L’angoisse du genkan : suis-je encore un intrus ?
L’angoisse du genkan : suis-je encore un intrus ?

Le genkan, c’est cet espace à l’entrée des maisons japonaises où l’on se déchausse avant de pénétrer à l’intérieur. À mi-chemin entre le dehors et le dedans, il symbolise la transition invisible où les mondes se rencontrent et se séparent. On y dépose ses chaussures comme on laisse derrière soi la poussière du dehors, mais aussi, peut-être, une partie de son identité.

Ce jour-là, je m’en souviens très bien, cela faisait depuis seulement quelques mois que les frontières du Japon étaient ré-ouvertes suite à la pandémie. J’étais accompagné d’un ami français qui venait pour la première fois au Japon. Nous avions été invités chez une famille japonaise, un privilège rare. Tandis que nous franchissions le seuil de la maison, je savais que nous approchions de « l’épreuve du genkan ».

Mon ami, confiant mais visiblement curieux, s’est arrêté devant cet espace intermédiaire, hésitant. L’hôte, avec un sourire chaleureux, a discrètement désigné ses chaussures, l’invitant à les retirer. Je l’ai vu se raidir, pris au dépourvu. Il a commencé à se déchausser maladroitement, les posant un peu trop vite, sans ordre. Les chaussures restaient tournées vers l’intérieur, une petite transgression qui n’aurait jamais attiré l’attention en France mais qui, ici, paraissait presque inconvenante.

De là où j’étais, j’ai observé la scène avec un mélange d’amusement et d’empathie. J’ai vu le regard furtif de l’hôte, poli mais légèrement interrogatif, et mon ami, lui, ne l’a pas remarqué. Pourtant, son corps trahissait une tension, comme s’il pressentait que quelque chose lui échappait.

En le regardant, je me suis revu des années auparavant, lors de mes propres premières fois. À cette époque, moi aussi, je m’étais senti étranger face à cet espace codifié.

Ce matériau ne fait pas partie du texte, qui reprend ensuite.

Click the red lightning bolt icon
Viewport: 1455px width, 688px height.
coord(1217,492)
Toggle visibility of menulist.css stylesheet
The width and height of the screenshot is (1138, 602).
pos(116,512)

Retirer mes chaussures, les aligner face à l’extérieur, enfiler des chaussons, tout cela me semblait insignifiant en apparence, mais je comprenais désormais que ces gestes avaient un poids. Ils étaient une manière de dire : “Je respecte votre maison, votre culture. Je suis ici en tant qu’invité, pas en tant que moi-même.”

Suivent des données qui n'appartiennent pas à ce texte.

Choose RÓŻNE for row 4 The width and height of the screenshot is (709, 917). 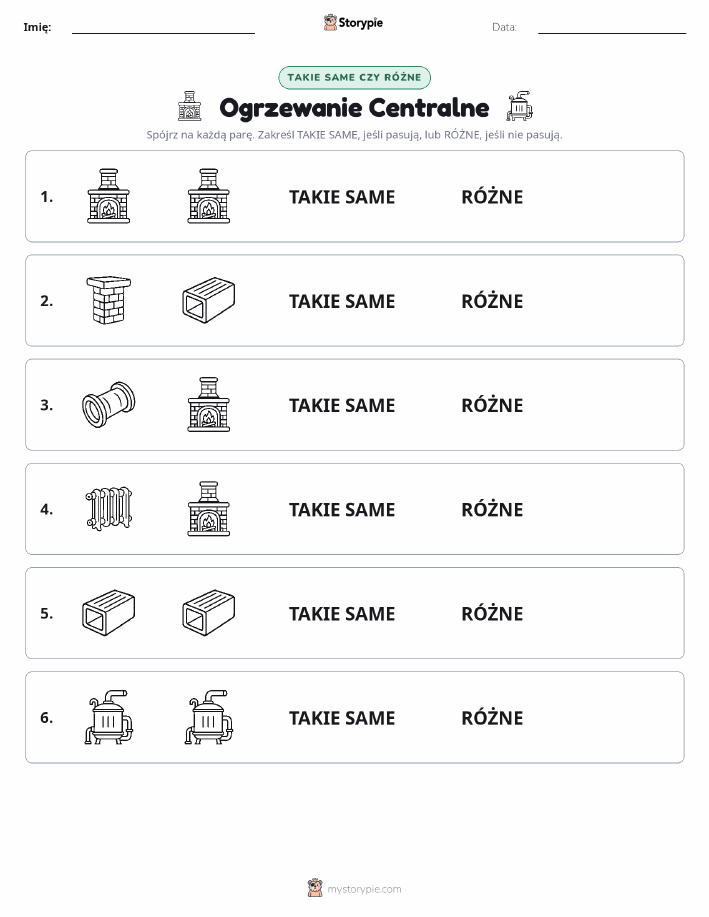[492, 509]
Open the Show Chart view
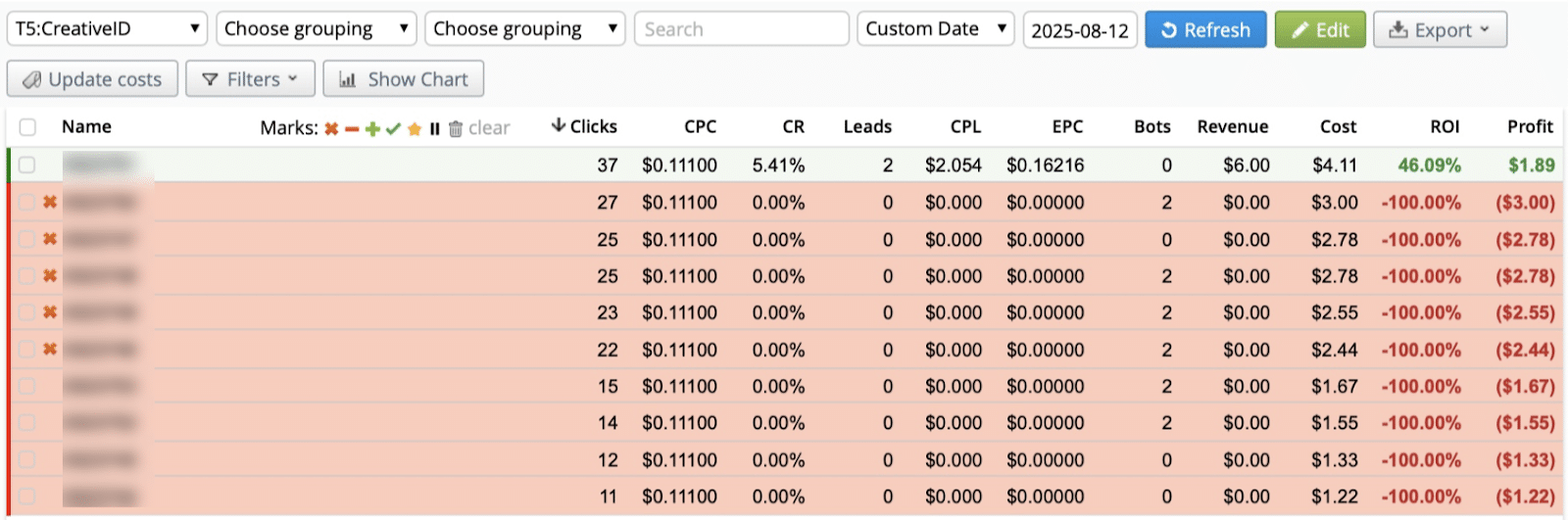 click(403, 79)
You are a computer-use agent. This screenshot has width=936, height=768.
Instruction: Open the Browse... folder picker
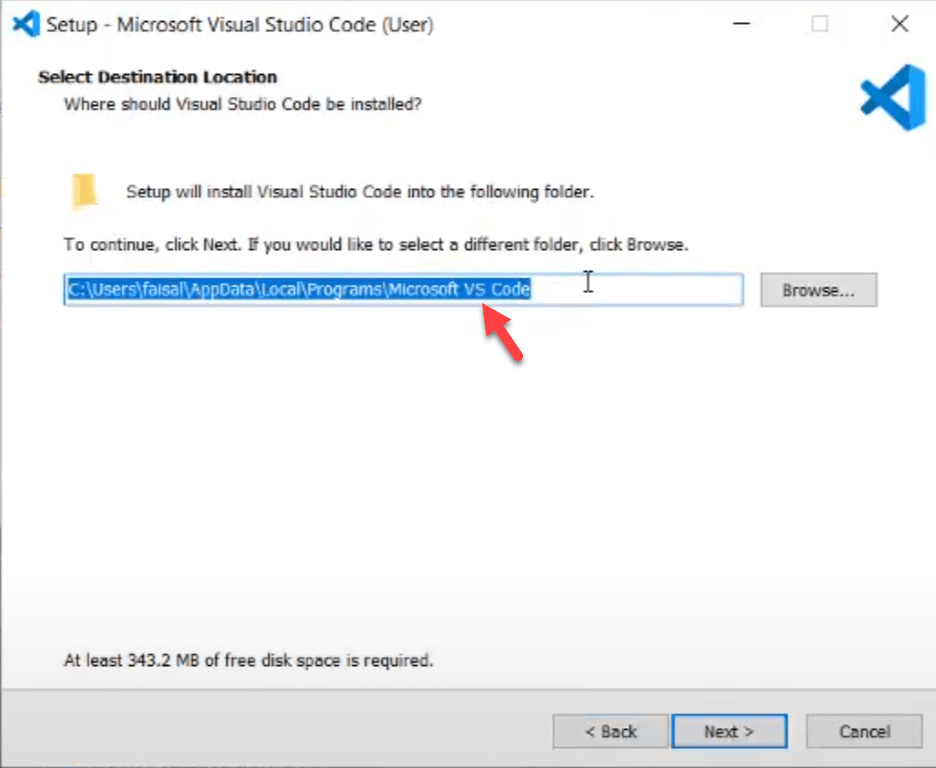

Le genkan n’est pas seulement un espace physique. C’est une transition mentale, un seuil où l’on doit laisser à la porte bien plus que des chaussures. Ce jour-là, en voyant mon ami lutter avec ces petites attentes silencieuses, je me suis rappelé à quel point ce simple rituel m’avait, moi aussi, déstabilisé.

Quand nous avons quitté la maison, mon ami m’a confié : “C’était étrange. Je ne savais pas quoi faire.” Je n’ai pas su quoi lui répondre sur le moment, car son ressenti était si universel. Le genkan est un lieu de confrontation avec soi-même, un rappel silencieux que l’on n’est jamais tout à fait chez soi ici.

Et peut-être est-ce cela, le véritable enseignement du genkan : il nous oblige à ralentir, à nous adapter, à accepter que nous sommes invités dans un monde qui ne fonctionnera jamais entièrement selon nos propres codes. En voyant mon ami traverser cette petite épreuve, j’ai ressenti une forme de gratitude. La maladresse du débutant m’a rappelé que cette sensation d’être un intrus n’est jamais complètement effacée, mais qu’elle fait partie du privilège d’être ici, au seuil d’une autre culture.